Data records
================

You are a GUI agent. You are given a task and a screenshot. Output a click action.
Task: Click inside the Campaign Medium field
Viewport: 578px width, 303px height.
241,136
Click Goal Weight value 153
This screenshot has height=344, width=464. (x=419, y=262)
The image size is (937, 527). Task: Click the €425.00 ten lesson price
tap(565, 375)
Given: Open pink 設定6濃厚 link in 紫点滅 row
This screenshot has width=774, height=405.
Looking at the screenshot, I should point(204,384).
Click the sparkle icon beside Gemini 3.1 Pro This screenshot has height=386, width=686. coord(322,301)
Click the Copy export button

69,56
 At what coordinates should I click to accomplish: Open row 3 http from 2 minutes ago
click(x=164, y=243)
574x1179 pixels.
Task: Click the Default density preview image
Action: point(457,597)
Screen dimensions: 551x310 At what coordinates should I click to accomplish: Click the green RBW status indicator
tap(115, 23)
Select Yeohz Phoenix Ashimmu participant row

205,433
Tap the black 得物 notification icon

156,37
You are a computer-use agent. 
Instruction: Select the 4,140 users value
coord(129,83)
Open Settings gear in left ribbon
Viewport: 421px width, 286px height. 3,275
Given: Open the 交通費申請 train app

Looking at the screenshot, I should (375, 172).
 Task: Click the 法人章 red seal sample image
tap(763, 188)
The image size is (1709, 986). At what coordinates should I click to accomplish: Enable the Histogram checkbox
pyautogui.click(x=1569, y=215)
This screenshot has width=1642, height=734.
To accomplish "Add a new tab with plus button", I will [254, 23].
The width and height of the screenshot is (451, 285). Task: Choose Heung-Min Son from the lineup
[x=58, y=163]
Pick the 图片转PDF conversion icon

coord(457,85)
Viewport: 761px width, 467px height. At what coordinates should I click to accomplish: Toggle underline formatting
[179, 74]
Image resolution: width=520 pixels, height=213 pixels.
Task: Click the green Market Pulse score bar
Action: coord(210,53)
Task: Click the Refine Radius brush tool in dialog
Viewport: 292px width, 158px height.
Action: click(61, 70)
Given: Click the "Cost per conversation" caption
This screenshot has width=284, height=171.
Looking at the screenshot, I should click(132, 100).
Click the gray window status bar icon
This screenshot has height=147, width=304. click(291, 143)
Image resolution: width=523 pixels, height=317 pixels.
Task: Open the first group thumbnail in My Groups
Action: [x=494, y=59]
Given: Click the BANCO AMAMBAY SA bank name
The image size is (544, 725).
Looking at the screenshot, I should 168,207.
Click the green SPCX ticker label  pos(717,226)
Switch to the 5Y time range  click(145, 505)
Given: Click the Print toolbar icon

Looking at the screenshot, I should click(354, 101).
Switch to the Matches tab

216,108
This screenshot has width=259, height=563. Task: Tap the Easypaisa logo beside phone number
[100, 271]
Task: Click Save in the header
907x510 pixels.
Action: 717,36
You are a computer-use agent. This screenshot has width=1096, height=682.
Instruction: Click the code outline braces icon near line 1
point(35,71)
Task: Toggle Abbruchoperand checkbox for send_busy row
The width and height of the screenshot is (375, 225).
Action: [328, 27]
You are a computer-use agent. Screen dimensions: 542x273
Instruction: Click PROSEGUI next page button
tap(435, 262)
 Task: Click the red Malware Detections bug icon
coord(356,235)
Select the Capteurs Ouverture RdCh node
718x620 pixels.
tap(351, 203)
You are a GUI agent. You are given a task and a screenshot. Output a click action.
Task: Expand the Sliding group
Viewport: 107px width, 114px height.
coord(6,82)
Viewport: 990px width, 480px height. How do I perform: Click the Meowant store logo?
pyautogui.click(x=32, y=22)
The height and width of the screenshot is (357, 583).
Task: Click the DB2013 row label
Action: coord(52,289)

================

Goal of the exercise
Up to and including the line that holds "Given: Open pink 設定6濃厚 link in 紫点滅 row", reproduce the records above exactly from their first line, and give nothing else.

Answer below
You are a GUI agent. You are given a task and a screenshot. Output a click action.
Task: Click inside the Campaign Medium field
Viewport: 578px width, 303px height.
241,136
Click Goal Weight value 153
This screenshot has height=344, width=464. (x=419, y=262)
The image size is (937, 527). Task: Click the €425.00 ten lesson price
tap(565, 375)
Given: Open pink 設定6濃厚 link in 紫点滅 row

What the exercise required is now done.